Men going through a crisis at the age of 40 or can it appear at 20, 30, 67 or 71 years?
Is it the moment when the one who is in a deadlock, at a moment of life, somehow seeks to escape, and then relies on superficial experiences, and even gets to shock the others? The opinions are divided, but that’s what the specialist says!
” The crisis is not related to age, but to a life situation. If the man goes through divorce at 37, 3 months and 4 days, then the crisis may be related to divorce and is not related to age. So if he remains unemployed or finds out that his wife is wrong, “says psychologist Constantine Cornea,. “
It has also been attempted, by researchers of different nations, to find the age at which, undoubtedly, there is a crisis. At first they spoke of the crisis at the age of 40 , then they thought and said that in fact the crisis appeared from 5 to 50 years, starting with 35 years.
” Personally, after a bunch of years and patients, I can say for sure that an age crisis does not exist. All crises are related to dramatic situations for the individual, such as the dear one’s death, the illness or the suffering of a close, their own illness, divorce, deception, mistress, unemployment, personal exams , “says psychologist Constantine Cornea .

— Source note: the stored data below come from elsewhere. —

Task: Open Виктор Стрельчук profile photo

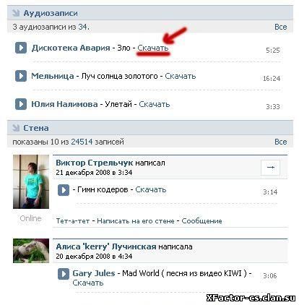Action: pyautogui.click(x=31, y=181)
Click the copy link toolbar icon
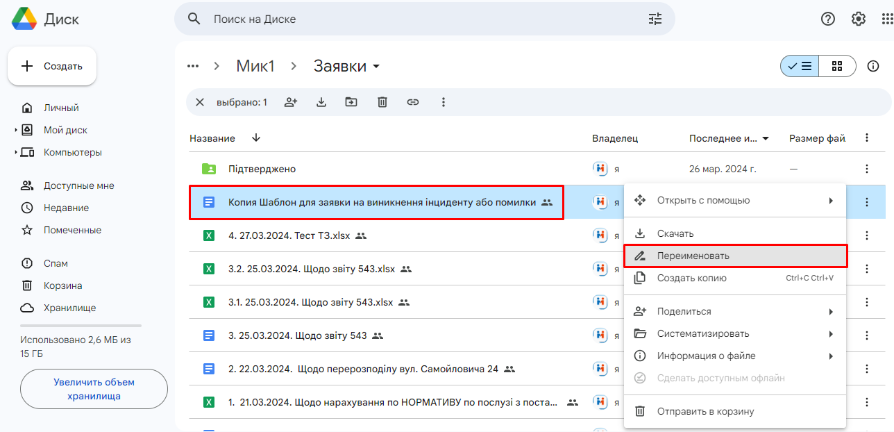The height and width of the screenshot is (432, 894). (413, 102)
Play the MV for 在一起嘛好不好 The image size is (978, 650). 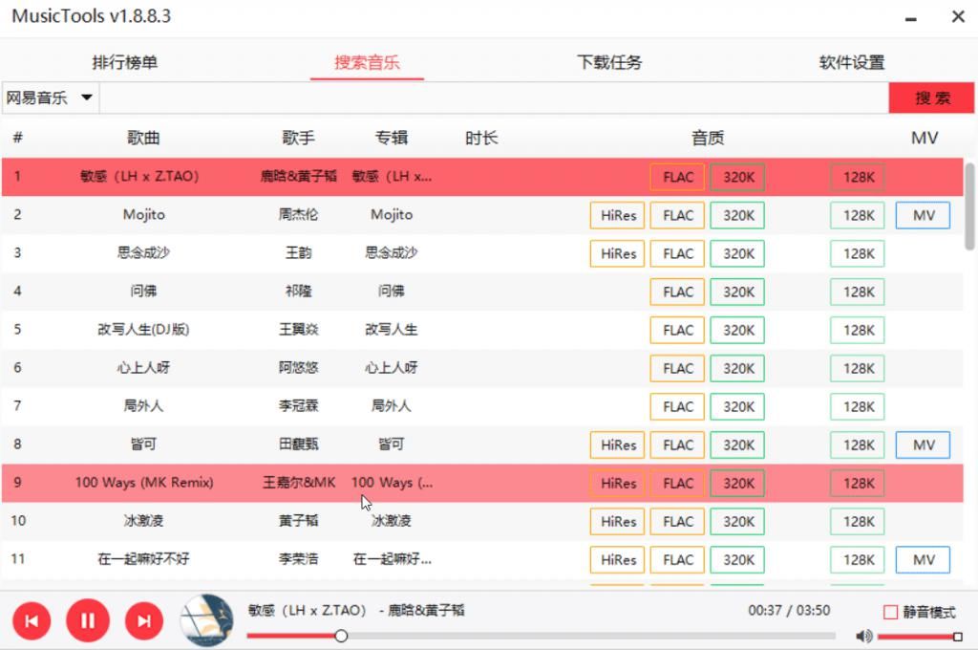coord(922,559)
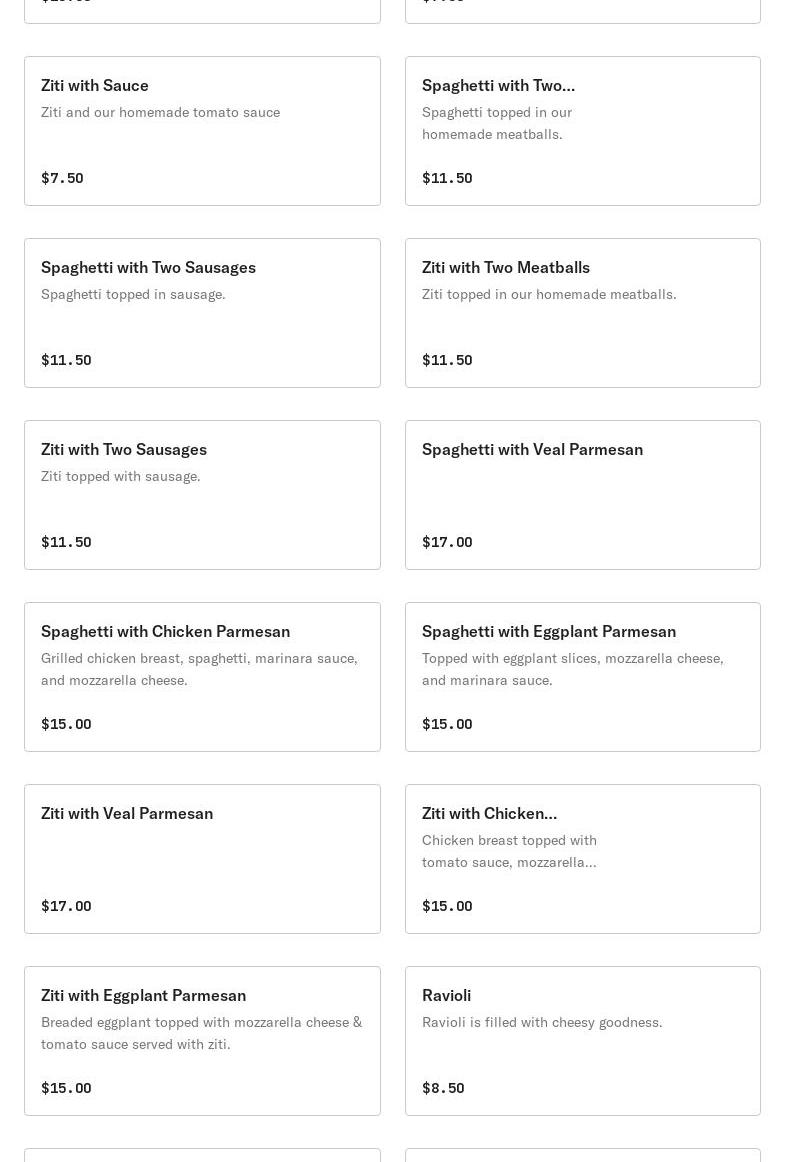Choose the Ziti with Eggplant Parmesan title
This screenshot has width=785, height=1162.
[x=143, y=995]
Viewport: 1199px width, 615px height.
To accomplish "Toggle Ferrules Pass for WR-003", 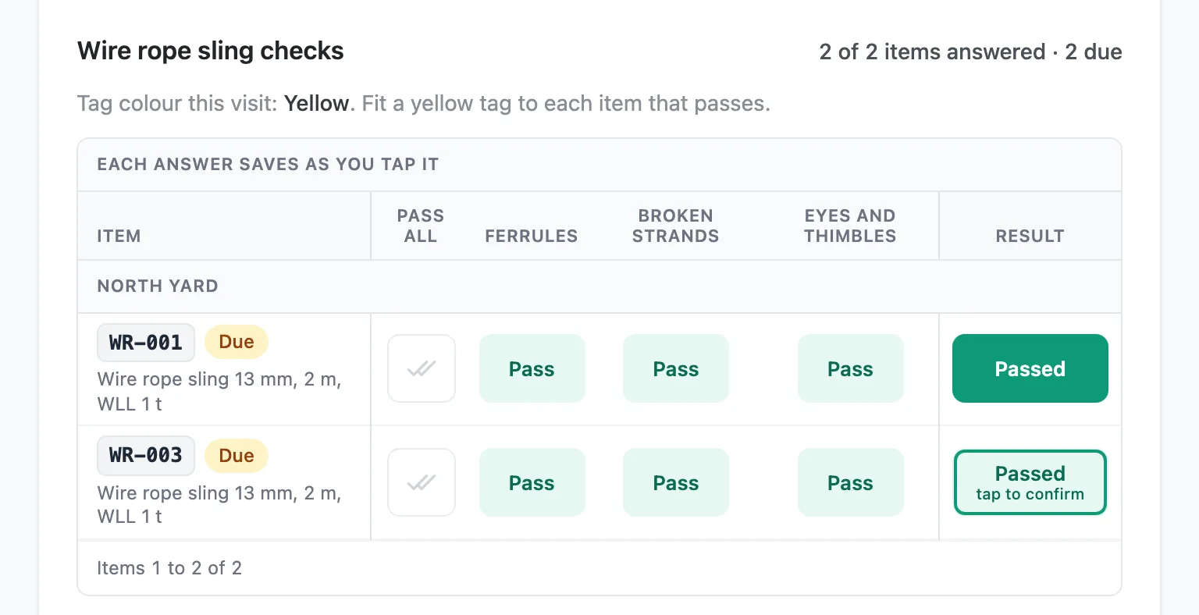I will pyautogui.click(x=532, y=482).
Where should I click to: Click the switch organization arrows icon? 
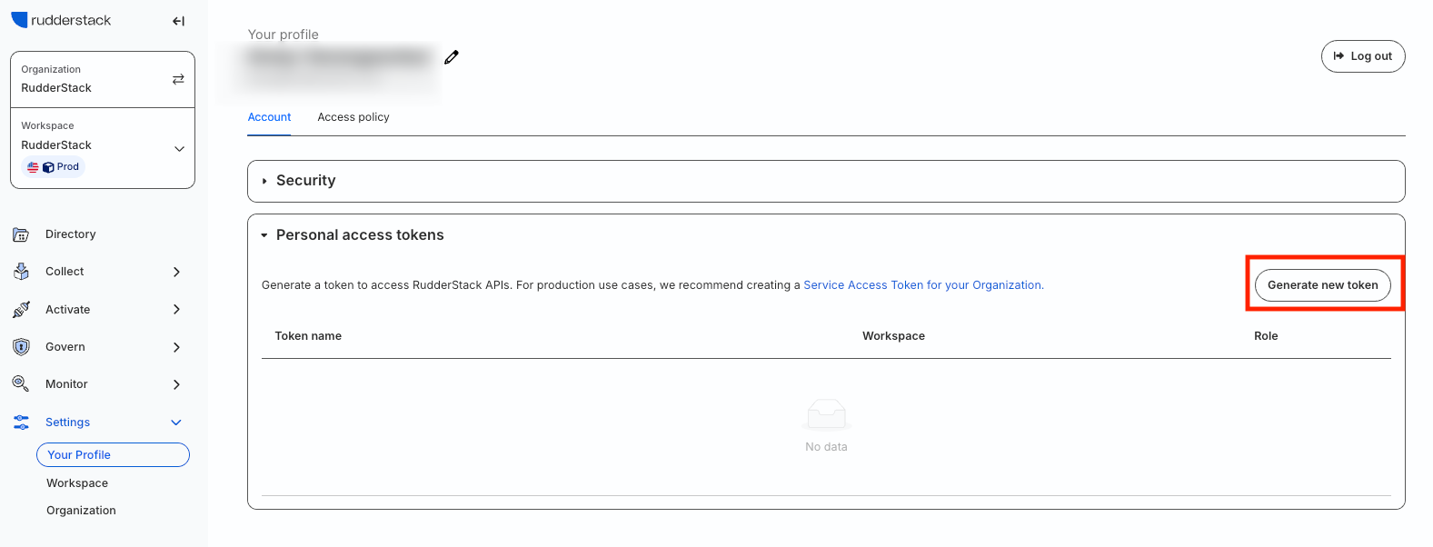pos(178,79)
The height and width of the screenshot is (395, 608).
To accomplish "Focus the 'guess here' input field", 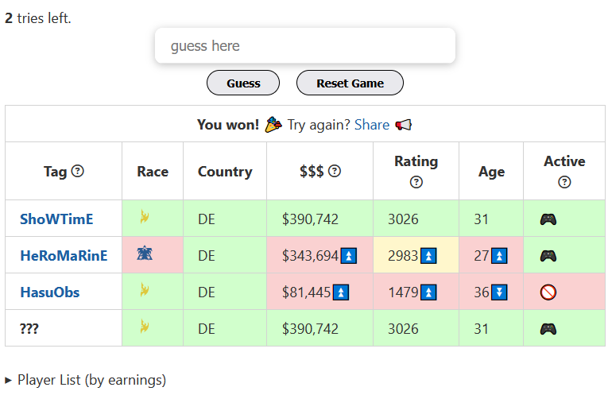I will pyautogui.click(x=304, y=46).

Most times, overcoming the crisis is about the character, temperament, personal achievements of the individual. It is extremely important what it has achieved until the crisis, but also what its supporting elements are. If he has family, colleagues or friends, if he can afford an eccentric gift or a holiday, he can disconnect him from the source of the crisis.

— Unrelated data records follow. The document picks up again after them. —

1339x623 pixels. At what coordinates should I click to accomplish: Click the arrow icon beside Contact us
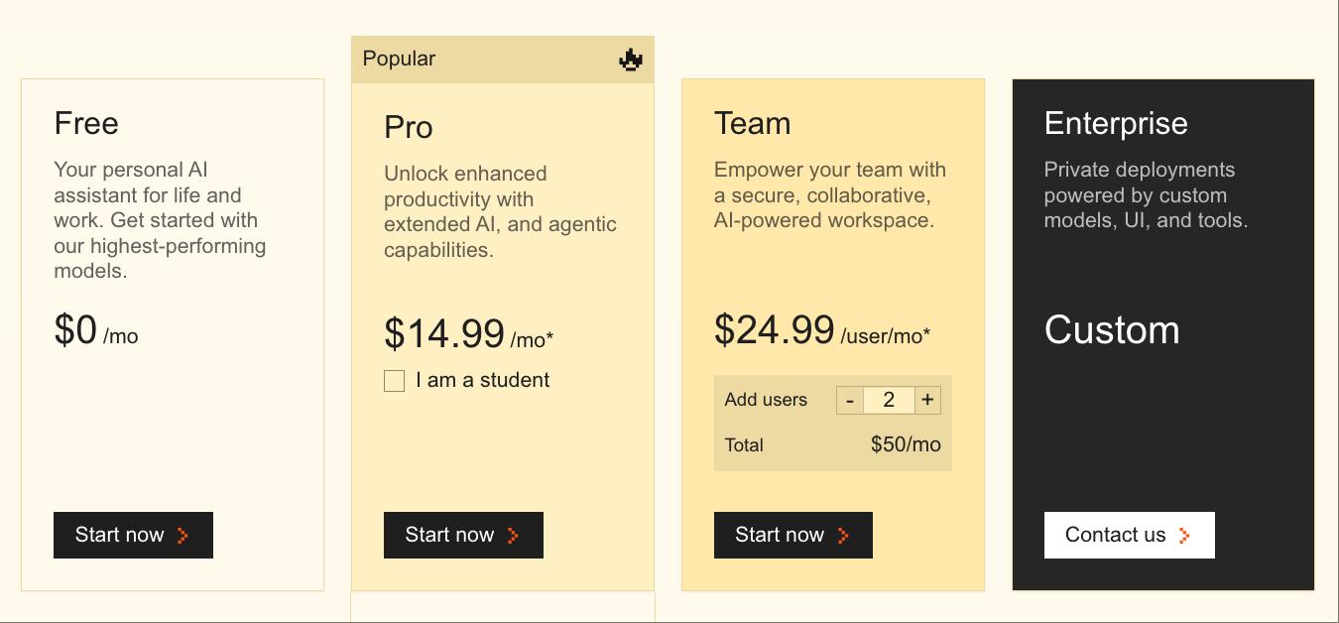pos(1184,536)
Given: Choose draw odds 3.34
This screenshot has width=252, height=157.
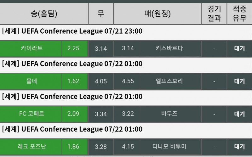Looking at the screenshot, I should pyautogui.click(x=101, y=114).
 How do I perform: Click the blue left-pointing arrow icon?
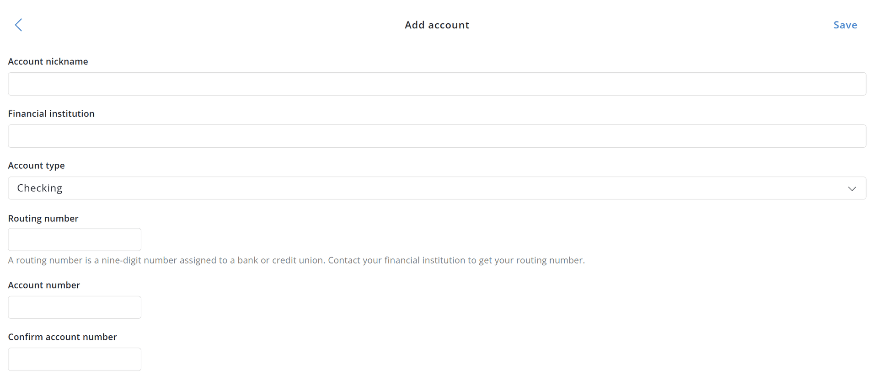(x=18, y=25)
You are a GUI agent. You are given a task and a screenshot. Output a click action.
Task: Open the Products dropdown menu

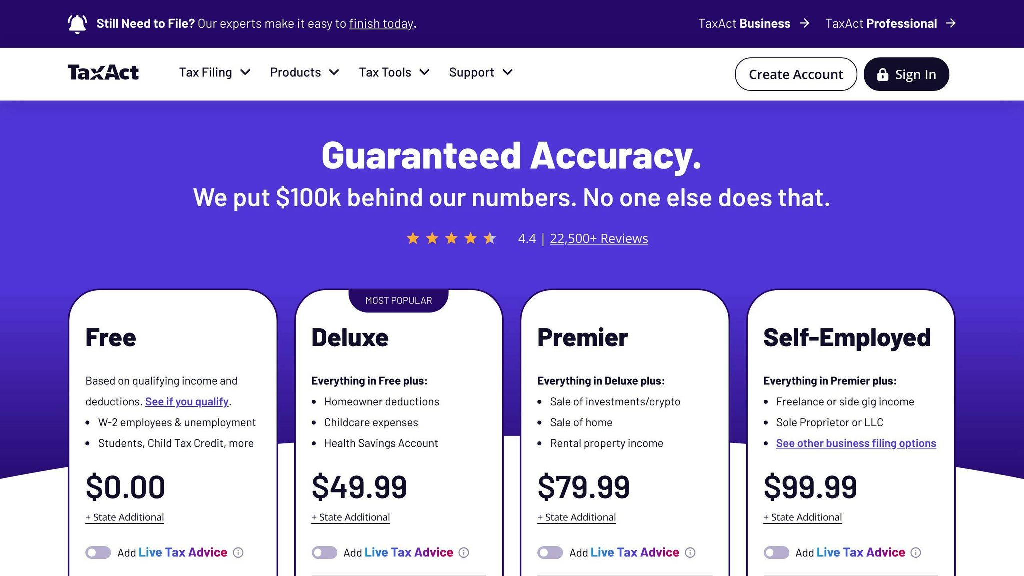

“Indeed, there are individuals complaining about an existential crisis that suddenly occurred as soon as they changed the prefix. Well, from a psychological perspective, we can only talk about the individual’s desire to attract attention. If he succeeds in sensitizing someone with his crisis, he may come to believe more and more in it. That is the only way to really get sick when the affective response of those closest to him confirms his status as a victim.
If the others do not pay attention to it or hijack it, if it falls in love with another person or if it is advanced in the career, the crisis will disappear as if it’s charm, “
adds the psychologist.
If you have a partner, a friend, a lover, a colleague who complains of a crisis of any age, it is best to send it to a specialist. It is best so, and the results can be absolutely spectacular.
How can the crisis be overcome in the opinion of the specialist:
The cause of the crisis.
As I said, the 40-year crisis is a legend.
Behind her there can be a whole range of issues that have led us to blame her. These problems can be related to the couple’s relationship, career and service, the lack of friends or toxic friends, etc.
Once the case has been identified, we must take the necessary action accordingly.
Our health problems or our loved ones. “If we are sick or if we have a person suffering from a certain condition, we must call a specialist. It can restore our health. If the disease is serious and the chances are small it is good to call a specialist, “says the psychologist.
Animozities in the couple relationship .
If you do not have a partner, you need to know why this happens. “You are too nauseous, too pretentious or simply shy, or you do not know how to approach a person of the opposite sex. If you have a relationship and feel you are not understood, love, appreciate, go to a psychologist. Family therapy can do miracles.
Very often, the home family can be a real toxic factor and this problem needs to be addressed. Toxic, addictive, immature friends, too intrusive, may once again be a source of family quarrels. And the relations with them must be regulated, “adds Constantin Cornea.
Problems with the child .
If you think it does not do the right thing, it does not grow in the right direction, has inappropriate friends, or does not learn how it should, call a psychologist.
“You can find out where and what you are wrong with, but also how you can correct the mistake.”
“If you feel unappreciated at work, if you are underpaid or charged with tasks, if you have not achieved what you have set up by this age because you want to work in another field or reach a much higher level , before falling into depression, making panic attacks, call a psychologist. You can recalibrate your career strategy and get where you are going, if the plan is well thought out.
Moreover, you can understand that the dreams of your youth have no connection with their own qualities, which is why you have not achieved what you have intended. In this case, he thinks of a strategy related to the development of the skills or knowledge necessary to achieve the proposed goal, “
says psychologist Constantin Cornea.
If they are toxic, if they invade your life or if you are lying or using for your own personal interest or if you are completely out of your life, it is a problem to be solved.
Overcoming the trauma. If you have discovered the cause, trauma can be overcome. That is the only way you can overcome the problem with everything that has produced it without hiding behind anxiety, obsessive compulsive disorder, or panic attacks.
No matter how black your life may seem at any given time, there is a solution to any problem. All you have to do is see who the specialist can do for you. The erosion of trying to go alone over a crisis can cost you enormously and leave large sequelae for a long time.
I am grateful for your true friendship…Happy Birthday F!